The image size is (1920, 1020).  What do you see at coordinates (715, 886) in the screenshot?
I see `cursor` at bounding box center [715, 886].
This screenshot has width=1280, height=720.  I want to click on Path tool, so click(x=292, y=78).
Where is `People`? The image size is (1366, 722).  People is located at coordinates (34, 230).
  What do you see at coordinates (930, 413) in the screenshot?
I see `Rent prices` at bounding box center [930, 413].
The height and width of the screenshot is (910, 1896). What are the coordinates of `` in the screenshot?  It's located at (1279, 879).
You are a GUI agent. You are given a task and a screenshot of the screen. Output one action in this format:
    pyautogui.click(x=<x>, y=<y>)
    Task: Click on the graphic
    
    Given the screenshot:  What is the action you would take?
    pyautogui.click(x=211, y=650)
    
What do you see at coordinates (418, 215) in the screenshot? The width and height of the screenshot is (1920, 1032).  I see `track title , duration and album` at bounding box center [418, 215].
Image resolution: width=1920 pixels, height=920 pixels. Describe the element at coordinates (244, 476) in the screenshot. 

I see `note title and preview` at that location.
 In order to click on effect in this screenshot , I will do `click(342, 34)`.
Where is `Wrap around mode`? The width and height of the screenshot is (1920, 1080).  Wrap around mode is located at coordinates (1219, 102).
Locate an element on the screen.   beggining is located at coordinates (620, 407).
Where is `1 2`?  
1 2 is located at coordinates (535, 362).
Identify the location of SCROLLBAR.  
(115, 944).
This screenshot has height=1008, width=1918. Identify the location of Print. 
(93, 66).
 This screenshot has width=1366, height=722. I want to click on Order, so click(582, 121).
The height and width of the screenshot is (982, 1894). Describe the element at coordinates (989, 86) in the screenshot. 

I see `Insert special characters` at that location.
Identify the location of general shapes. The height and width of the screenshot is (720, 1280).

* * * * * * *

◆ SHORT PROBLEM ◆
Copy out each line of the entries above that contains the string "center". Case counts, so match capitals and lowercase letters precisely.

◆ TASK OUTPUT ◆
I see `cursor` at bounding box center [715, 886].
I see `Rent prices` at bounding box center [930, 413].
What do you see at coordinates (418, 215) in the screenshot? The width and height of the screenshot is (1920, 1032).  I see `track title , duration and album` at bounding box center [418, 215].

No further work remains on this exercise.